Running is an important form of aerobic exercise and a popular form of physical activity among the fitness freaks. Running for around 30 minutes for at least 5 days a week offers enormous health benefits. While many look at running purely as a physical activity, few take it up as a serious hobby, get trained for marathons, participate in athletic races and aim to win.
Difference Between Running and Jogging:
Many tend to confuse between running and jogging but there is not much difference between these both aerobic exercises, except for the intensity. Running is an intense activity, helps in burning calories and takes in a lot of effort from lungs, heart and muscles, while jogging is slow running and requires little effort.
Why You Should Run:
Health benefits of running regularly is unbelievable It helps in building stronger bones, strengthens muscles, helps in developing cardiovascular fitness, burns those extra calories and maintains good health.
Get Fit: Running is an amazing activity to get fit over few months. If you’re a beginner, start with brisk walking, advance to jogging and over a period of few weeks speed up to running.
Weight Loss: Running contributes for weight loss in an amazing manner. However, one has to inculcate healthy eating habits like consuming fresh fruits and vegetables, whole grain cereals, low-fat foods and completely avoid processed foods.
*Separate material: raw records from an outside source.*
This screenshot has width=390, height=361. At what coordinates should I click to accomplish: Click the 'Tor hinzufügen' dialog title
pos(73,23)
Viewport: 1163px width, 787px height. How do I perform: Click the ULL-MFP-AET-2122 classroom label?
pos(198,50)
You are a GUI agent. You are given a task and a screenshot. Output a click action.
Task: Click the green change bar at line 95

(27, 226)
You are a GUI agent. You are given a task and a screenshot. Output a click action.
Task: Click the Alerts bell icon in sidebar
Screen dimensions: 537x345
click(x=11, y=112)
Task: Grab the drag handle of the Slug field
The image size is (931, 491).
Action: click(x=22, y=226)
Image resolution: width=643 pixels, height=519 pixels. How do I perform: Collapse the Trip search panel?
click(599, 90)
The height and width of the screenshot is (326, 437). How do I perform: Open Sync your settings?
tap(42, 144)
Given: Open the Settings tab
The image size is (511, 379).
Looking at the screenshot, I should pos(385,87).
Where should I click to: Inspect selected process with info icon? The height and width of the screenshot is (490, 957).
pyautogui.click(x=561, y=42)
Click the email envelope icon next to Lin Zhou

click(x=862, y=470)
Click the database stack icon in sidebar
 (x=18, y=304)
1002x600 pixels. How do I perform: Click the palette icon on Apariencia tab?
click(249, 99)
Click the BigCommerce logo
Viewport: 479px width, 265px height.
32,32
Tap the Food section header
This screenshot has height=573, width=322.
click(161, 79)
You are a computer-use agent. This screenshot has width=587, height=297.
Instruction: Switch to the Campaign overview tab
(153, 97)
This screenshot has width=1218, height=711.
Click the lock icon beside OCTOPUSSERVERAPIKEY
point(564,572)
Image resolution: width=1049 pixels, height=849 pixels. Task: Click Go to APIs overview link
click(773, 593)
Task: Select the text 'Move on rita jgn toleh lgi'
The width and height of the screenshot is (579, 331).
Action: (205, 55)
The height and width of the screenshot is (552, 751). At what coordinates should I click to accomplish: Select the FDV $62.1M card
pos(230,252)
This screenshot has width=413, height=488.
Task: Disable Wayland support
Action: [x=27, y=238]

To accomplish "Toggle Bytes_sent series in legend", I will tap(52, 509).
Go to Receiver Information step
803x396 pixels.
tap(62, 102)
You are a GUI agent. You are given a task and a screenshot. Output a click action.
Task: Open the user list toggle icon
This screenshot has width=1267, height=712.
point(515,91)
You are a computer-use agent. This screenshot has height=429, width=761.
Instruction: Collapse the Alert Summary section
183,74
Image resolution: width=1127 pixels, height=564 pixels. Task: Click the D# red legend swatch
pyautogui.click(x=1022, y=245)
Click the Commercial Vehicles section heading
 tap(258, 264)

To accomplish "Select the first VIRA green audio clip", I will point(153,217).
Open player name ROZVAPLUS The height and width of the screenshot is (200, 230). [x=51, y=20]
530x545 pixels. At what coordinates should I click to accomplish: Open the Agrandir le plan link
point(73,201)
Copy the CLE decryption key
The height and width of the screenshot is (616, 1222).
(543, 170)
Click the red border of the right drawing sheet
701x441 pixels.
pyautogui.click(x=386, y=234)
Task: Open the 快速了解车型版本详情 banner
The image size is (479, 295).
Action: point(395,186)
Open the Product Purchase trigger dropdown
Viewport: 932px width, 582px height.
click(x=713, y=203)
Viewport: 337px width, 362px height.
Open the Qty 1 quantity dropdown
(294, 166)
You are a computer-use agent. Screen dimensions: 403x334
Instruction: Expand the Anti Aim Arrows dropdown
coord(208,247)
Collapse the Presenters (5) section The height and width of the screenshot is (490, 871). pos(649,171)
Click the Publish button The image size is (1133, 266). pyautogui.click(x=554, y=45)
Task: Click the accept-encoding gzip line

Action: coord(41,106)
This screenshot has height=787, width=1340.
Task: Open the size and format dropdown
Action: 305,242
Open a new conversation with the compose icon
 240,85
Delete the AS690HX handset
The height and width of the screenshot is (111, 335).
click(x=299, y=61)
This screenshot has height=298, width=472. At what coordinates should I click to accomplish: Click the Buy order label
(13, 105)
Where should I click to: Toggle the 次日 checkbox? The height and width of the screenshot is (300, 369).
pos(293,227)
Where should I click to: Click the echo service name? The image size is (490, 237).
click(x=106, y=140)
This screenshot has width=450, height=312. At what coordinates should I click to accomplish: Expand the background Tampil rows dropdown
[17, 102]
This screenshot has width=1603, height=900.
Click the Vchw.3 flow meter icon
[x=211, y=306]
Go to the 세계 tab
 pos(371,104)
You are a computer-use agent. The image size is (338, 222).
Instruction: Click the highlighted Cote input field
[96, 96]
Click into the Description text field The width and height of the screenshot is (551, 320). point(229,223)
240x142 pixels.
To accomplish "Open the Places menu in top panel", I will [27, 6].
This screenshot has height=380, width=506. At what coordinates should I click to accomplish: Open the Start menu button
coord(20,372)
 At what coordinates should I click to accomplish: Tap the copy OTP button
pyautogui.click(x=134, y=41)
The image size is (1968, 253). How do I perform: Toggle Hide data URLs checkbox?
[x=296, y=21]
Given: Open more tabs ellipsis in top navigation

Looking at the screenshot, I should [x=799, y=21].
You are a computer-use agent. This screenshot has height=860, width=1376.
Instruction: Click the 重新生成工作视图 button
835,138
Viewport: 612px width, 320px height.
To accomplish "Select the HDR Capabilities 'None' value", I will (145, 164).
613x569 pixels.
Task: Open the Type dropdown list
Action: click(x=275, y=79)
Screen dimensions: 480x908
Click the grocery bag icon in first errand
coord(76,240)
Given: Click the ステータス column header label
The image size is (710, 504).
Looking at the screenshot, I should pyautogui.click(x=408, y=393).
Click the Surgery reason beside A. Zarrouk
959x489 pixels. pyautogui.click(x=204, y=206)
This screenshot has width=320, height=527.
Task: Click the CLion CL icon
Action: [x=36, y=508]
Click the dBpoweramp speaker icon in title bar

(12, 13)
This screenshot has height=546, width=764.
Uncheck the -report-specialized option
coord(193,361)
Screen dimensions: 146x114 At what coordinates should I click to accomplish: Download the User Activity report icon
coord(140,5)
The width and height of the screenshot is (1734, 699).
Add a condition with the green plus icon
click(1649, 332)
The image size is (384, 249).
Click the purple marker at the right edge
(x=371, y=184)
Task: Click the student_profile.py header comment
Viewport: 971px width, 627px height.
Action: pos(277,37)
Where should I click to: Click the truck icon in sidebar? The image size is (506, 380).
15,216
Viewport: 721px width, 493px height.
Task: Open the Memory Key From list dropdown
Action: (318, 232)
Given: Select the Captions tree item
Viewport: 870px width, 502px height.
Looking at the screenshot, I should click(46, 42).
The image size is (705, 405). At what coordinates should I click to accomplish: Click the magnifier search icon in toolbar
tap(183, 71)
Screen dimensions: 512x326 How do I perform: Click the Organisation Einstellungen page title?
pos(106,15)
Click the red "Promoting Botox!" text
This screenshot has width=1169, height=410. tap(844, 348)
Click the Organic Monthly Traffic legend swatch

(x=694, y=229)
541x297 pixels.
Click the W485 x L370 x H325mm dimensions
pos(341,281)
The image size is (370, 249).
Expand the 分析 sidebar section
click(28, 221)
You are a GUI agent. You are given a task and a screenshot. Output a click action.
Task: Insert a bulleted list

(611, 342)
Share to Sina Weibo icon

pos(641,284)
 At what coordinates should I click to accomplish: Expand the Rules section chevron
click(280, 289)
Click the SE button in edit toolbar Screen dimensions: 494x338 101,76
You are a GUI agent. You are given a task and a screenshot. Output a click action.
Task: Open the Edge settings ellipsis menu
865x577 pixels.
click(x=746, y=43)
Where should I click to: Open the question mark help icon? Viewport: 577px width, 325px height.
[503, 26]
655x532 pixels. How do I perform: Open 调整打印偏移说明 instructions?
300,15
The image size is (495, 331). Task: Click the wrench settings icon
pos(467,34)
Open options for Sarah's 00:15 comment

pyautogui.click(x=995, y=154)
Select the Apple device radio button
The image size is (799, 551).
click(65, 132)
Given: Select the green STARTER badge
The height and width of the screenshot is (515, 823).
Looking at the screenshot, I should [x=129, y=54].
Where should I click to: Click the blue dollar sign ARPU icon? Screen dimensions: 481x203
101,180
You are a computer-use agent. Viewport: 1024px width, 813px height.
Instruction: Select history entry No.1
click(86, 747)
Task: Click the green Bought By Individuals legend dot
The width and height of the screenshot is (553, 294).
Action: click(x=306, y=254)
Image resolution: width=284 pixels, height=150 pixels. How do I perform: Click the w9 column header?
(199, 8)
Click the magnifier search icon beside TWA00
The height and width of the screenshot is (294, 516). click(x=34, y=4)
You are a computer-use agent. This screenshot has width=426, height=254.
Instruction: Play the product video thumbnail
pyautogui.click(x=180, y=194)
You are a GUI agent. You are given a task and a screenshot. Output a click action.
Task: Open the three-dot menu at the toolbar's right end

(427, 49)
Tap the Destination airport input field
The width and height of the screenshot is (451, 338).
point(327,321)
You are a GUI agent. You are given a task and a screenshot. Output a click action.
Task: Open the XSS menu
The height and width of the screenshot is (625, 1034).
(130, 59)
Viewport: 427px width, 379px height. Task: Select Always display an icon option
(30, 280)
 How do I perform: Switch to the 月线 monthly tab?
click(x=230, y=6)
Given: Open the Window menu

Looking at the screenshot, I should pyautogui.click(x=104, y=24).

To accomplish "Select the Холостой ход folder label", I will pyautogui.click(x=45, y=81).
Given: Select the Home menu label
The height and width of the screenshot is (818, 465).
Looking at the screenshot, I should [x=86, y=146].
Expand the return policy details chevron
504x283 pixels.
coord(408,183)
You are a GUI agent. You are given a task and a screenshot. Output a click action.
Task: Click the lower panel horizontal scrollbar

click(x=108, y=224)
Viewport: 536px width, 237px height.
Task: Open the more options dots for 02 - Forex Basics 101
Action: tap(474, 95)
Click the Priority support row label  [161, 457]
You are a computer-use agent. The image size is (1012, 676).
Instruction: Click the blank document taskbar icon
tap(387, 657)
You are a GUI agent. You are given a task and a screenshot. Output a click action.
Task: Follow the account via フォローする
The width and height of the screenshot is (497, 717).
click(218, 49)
Strengthens Relationships: Running along with your companion strengthens the relationship. Run along with your friend, spouse or even a neighbour for fun times along with the activity.
Competitive: Running clubs are mushrooming in every city and join the right one for you. These clubs come up with weekend activities from beginners to experienced runners.
Prevents Diabetes: Diabetes is often caused due to sedentary lifestyle and running regularly helps in keeping lifestyle diseases like diabetes away. It also helps in developing strong immune system and aids in fighting bacteria and viruses.
Tips For The Beginners:
While it is never late to take up running, here are few tips for the beginners.
1. If you are above 40 years of age, obese and suffering from any chronic ailment talk to your doctor before taking up the activity.
2. Brisk walking is the best way to start with. Walking fast for 30 minutes daily will help your body get used to the activity. Increase the speed to jogging by 6 weeks.
3. Adhere to the warm up sessions as they prepare body for intense running.
4. Guzzle down a lot of water to keep the energy levels going and to avoid dehydration.
5. Invest in good pair of shoes. Do not run for all seven days in a week. Give a break of at least 2 days in a week’s time from running.